Posters depicting the devastation of those who grew up after exposure to intense radiation.

hiroshima aftermath a leveled area of a city

 

As part of the Peace and Remembrance Series taking place at Elizabethtown College this month, 30 posters are on display in High Library through Nov. 17 as a reminder of the sobering reality of nuclear weapons and the importance of peace.

“I want people to think that it shouldn’t happen again in the future,” said event coordinator and Elizabethtown College professor of Japanese, Nobuaki Takahashi. With anything, memories begin to fade, and people forget, leaving it open for the horrors to be repeated. “We must be kept reminded.”

Born in Japan in 1975, long after the bombs were dropped by the United States on Hiroshima and Nagasaki, Japan, in August 1945, Takahashi learned about the events in school. He knew it was important, but the gravity of nuclear war didn’t sink in until he left Japan in 1998, coming to the United States to finish his schooling and teach Japanese language. He coordinated a similar poster exhibit at a college in North Carolina.

I want people to think that [something like Hiroshima] shouldn’t happen again in the future…”

“It was a military-oriented area. There was a lot of negative reaction on the campus and in the community,” Takahashi said of the posters. A fellow professor personally attacked Takahashi, bringing up military misconduct in Japan. “He totally missed the point,” said Takahashi, stressing that he tries to be respectful of all opinions.

The Peace and Remembrance Series, and specifically the poster exhibit, is not about what the United States did or didn’t do. It was wartime, he said. “Just like in Japan, there are things we didn’t get right.” It’s not a question of whether or not the bombing—the only nuclear weapons used to date—was necessary; it’s about not repeating something so horrifying.

Like anything, the memory of something that happened almost 70 years ago becomes less with each passing decade, he said.

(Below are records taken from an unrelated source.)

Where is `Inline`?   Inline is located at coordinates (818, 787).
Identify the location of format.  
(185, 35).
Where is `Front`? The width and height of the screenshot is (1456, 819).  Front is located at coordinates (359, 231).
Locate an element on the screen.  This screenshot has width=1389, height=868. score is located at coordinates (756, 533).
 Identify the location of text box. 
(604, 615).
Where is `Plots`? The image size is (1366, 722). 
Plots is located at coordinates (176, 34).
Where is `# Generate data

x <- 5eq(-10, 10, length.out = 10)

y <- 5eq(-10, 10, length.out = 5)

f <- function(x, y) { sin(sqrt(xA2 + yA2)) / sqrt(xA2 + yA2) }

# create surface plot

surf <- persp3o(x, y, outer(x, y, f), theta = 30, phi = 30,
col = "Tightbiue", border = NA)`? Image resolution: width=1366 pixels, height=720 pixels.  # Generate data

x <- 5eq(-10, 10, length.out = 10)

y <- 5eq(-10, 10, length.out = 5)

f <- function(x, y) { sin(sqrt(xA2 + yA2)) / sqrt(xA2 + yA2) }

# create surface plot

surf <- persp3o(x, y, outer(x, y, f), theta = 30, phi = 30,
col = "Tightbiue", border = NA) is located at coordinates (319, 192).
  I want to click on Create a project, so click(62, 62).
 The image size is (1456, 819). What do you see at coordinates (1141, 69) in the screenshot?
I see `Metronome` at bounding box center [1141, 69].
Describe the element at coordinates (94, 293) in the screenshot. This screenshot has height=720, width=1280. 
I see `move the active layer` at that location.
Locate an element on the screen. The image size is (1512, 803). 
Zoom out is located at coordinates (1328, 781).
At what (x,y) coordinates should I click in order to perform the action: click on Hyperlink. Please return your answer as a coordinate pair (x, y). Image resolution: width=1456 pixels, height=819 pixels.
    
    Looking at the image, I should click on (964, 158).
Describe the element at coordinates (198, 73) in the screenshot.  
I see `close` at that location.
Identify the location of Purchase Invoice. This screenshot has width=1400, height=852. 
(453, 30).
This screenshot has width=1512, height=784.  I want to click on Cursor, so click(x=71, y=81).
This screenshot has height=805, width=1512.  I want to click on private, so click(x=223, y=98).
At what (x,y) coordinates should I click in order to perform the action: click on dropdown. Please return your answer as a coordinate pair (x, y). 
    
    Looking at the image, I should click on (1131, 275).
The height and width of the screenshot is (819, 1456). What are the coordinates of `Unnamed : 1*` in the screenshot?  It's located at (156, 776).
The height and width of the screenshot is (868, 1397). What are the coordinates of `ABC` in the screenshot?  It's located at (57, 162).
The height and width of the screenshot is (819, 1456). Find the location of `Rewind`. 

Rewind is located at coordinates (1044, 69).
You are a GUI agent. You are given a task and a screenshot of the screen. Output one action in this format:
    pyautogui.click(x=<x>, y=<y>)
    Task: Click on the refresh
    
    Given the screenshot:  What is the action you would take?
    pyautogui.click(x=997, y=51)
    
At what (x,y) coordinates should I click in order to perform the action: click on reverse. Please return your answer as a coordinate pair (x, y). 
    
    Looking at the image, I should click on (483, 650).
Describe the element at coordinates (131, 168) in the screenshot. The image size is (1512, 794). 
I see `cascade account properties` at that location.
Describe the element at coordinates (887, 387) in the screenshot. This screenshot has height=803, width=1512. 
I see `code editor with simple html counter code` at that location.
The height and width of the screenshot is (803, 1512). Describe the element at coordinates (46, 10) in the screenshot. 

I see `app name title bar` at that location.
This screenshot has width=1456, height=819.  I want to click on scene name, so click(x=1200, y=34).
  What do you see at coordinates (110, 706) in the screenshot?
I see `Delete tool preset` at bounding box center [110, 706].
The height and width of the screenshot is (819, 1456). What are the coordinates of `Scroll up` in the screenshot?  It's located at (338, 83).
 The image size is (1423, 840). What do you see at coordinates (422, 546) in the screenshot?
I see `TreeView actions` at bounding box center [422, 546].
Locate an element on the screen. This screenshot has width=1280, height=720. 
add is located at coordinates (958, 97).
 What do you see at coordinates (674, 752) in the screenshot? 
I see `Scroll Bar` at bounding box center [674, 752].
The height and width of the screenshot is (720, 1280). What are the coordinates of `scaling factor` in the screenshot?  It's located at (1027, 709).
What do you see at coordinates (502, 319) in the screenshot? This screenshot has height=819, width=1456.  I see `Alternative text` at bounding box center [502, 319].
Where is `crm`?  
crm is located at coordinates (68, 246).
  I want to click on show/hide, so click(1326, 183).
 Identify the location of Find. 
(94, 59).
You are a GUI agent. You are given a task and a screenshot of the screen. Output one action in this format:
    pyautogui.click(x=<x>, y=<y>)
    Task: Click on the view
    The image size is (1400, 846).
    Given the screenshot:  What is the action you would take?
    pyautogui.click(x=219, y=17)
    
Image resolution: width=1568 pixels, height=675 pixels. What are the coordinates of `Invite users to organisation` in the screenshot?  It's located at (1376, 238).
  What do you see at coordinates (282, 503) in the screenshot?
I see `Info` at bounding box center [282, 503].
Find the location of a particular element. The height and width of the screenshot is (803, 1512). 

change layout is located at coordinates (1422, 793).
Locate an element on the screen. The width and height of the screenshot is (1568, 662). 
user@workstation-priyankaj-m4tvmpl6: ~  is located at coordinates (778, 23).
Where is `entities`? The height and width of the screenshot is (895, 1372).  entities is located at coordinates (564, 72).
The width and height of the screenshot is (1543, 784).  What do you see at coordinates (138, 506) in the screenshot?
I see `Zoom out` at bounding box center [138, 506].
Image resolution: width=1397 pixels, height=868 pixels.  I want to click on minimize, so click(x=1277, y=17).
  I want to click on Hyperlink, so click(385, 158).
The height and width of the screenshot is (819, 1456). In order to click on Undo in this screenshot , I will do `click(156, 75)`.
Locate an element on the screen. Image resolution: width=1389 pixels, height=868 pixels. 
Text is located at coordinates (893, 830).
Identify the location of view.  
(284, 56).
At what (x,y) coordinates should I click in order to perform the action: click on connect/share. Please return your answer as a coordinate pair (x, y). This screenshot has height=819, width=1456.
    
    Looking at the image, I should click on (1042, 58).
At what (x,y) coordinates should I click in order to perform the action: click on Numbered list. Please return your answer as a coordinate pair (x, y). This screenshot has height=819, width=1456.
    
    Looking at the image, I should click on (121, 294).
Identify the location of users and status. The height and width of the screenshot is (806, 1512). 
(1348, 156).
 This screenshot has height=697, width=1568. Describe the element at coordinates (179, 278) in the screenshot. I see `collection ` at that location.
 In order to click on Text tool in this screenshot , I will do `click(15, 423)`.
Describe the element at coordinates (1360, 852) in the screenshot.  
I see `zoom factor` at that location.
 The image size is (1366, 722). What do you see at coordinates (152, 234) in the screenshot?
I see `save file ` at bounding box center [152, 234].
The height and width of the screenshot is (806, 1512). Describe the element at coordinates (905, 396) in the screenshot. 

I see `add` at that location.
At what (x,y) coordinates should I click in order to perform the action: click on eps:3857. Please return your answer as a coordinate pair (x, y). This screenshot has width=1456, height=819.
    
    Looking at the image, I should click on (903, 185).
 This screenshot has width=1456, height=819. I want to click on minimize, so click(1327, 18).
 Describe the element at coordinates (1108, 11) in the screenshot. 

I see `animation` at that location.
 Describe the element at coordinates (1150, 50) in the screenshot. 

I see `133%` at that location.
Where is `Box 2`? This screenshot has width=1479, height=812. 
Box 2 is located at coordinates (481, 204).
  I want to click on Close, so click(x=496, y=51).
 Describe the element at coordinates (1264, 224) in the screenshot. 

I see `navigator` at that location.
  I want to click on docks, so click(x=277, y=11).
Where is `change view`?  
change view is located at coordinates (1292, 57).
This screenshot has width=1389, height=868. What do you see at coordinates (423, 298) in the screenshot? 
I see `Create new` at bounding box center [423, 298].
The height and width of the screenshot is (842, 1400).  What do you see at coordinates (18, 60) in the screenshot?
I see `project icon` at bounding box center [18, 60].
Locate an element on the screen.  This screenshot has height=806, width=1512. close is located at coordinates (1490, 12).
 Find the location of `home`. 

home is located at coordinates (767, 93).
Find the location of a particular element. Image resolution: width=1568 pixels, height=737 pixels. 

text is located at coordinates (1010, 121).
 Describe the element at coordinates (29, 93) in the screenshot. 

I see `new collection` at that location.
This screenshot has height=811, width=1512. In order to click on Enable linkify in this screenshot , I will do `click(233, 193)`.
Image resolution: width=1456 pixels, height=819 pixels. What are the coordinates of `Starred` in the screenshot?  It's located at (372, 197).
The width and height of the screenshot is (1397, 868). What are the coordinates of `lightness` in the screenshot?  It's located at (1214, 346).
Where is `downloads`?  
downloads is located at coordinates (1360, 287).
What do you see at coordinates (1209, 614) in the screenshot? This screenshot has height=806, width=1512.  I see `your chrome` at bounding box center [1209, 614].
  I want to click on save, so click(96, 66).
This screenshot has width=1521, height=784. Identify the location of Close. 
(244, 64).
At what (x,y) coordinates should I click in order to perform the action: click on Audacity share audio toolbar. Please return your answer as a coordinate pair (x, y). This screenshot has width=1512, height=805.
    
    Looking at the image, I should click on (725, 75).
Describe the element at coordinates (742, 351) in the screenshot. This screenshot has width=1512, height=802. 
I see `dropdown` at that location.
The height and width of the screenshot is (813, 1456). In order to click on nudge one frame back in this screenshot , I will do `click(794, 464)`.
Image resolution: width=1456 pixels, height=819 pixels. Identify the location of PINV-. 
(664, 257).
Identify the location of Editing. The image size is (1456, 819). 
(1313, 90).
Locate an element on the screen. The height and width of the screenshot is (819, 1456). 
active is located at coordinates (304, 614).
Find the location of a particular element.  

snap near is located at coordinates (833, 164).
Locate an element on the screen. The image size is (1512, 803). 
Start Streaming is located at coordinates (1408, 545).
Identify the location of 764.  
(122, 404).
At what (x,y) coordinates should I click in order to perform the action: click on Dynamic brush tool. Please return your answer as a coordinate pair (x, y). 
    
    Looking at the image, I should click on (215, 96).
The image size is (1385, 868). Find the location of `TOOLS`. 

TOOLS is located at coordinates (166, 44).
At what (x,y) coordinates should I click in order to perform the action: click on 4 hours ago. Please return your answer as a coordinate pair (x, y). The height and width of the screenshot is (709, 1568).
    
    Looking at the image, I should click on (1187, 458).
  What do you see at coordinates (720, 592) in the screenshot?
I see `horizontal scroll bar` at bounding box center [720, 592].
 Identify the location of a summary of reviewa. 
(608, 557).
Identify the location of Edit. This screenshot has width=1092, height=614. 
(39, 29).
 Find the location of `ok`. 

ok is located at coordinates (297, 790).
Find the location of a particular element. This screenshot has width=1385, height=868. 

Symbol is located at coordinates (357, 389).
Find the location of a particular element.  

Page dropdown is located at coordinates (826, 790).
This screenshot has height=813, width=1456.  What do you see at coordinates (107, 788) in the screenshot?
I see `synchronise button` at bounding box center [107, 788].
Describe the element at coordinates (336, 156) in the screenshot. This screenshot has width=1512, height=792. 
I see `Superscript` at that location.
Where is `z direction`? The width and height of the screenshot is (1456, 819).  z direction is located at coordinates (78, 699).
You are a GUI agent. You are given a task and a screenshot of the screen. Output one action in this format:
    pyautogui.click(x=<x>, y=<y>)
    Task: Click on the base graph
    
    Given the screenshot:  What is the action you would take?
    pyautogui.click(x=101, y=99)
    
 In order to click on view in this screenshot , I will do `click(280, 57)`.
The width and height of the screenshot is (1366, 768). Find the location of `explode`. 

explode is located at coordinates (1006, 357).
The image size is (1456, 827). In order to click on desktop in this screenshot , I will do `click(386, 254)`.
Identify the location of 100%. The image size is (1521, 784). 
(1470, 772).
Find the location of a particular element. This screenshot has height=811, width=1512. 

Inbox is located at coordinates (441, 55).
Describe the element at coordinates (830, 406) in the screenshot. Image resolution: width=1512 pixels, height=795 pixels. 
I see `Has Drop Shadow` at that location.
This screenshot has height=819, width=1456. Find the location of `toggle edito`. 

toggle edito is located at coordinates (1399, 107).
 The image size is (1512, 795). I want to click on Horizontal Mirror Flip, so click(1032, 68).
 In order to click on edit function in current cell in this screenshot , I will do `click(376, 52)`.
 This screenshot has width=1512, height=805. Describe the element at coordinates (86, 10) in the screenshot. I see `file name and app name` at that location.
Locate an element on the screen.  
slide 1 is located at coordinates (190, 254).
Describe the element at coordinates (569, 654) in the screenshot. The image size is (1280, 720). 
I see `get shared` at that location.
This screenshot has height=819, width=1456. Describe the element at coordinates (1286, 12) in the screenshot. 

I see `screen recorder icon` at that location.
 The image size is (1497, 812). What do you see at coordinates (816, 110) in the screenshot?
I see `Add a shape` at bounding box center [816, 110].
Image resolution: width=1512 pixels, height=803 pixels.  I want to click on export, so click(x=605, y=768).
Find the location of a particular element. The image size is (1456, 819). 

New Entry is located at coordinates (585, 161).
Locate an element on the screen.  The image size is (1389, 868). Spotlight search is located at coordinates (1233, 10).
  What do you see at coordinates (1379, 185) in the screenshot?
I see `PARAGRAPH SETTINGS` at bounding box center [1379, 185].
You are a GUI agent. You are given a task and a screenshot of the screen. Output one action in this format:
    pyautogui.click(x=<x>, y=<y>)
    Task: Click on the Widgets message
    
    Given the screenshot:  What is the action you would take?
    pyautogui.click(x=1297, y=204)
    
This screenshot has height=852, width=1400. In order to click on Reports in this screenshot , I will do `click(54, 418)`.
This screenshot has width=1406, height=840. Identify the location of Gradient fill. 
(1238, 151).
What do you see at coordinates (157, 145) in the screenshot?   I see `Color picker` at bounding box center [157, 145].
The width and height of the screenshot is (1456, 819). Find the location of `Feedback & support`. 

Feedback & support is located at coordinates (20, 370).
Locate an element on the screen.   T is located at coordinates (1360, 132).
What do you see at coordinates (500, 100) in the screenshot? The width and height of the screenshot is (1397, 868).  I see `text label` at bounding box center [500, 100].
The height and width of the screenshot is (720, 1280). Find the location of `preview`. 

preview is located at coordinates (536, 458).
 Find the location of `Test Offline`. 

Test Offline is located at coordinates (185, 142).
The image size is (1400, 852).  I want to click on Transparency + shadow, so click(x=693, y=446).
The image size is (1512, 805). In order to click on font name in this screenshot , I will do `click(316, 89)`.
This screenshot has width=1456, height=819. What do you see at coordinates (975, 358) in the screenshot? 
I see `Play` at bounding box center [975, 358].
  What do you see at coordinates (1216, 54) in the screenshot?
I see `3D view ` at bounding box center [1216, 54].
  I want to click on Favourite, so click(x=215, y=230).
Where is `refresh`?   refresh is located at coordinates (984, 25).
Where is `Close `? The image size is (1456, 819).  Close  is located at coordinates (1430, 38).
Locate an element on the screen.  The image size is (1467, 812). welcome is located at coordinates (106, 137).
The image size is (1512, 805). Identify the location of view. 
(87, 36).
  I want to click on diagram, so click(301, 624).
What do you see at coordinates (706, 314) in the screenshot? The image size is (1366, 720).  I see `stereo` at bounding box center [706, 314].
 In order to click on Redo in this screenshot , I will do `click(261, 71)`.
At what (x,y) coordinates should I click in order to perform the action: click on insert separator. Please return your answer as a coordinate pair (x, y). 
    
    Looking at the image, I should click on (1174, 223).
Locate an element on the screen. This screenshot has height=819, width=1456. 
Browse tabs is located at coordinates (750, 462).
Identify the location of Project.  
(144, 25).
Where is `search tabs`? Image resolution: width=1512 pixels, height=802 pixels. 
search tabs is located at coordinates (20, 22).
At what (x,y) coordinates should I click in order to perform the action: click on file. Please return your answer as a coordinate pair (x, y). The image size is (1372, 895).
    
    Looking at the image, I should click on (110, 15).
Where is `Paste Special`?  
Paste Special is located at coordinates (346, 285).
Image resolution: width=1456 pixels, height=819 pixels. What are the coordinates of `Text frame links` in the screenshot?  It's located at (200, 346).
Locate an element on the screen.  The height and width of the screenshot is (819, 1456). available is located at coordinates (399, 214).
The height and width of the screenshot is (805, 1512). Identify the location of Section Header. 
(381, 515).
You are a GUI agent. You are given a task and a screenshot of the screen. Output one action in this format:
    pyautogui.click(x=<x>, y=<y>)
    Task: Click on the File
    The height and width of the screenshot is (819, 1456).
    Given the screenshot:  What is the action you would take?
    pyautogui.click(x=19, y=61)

The display helps bring remind us and, by using posters, the message stays objective. “If I told the story, I would be biased,” he said. “Hearing something from a Japanese person would be interesting but would feel biased.”

The posters are numbered and displayed in a timeline progression of what happened. “I want (exhibit visitors) to realized whatever they didn’t know before,” Takahashi said. “I hope they reflect upon themselves after seeing the posters and question what took place.”

In addition to the poster exhibit, the Peace and Remembrance Series includes a film and a talk by    survivor Shigeko Sasamori.